[start DOCUMENT SEGMENT]
At the close of the evidence, the defendants moved for a verdict on several grounds which may be summarized as follows: (1) There is no evidence tending to show negligence on the part of the defendants or either of them; (2) The plaintiff has failed to give evidence tending to show that he was in the exercise of due care.
1. The first ground assigned requires but little attention. The facts themselves speak too plainly to require much elaboration. For these defendants to proceed up the avenue, even at a speed of eight miles an hour (to say nothing of the evidence warranting the inference that they were going faster) all the time seeing this boy standing in the gutter with his back to them and apparently unmindful of their approach, and to run him down without the slightest effort to warn or avoid him, is so indicative of carelessness as to afford abundant evidence to make a question for the jury.
[end DOCUMENT SEGMENT]
[start AVAILABLE DATA]
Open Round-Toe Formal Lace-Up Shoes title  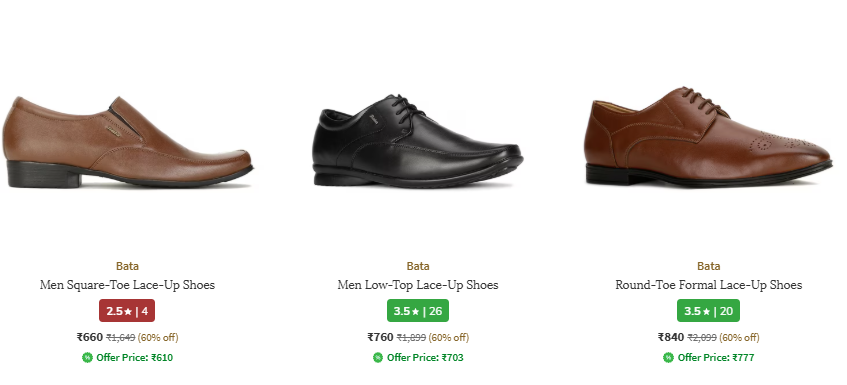tap(709, 285)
[end AVAILABLE DATA]
** DIRECTIONS **
Duplicate the part of the court opinion excerpt that opens with the words containing "At the close" and closes with "of due care.".

** EXERCISE ANSWER **
At the close of the evidence, the defendants moved for a verdict on several grounds which may be summarized as follows: (1) There is no evidence tending to show negligence on the part of the defendants or either of them; (2) The plaintiff has failed to give evidence tending to show that he was in the exercise of due care.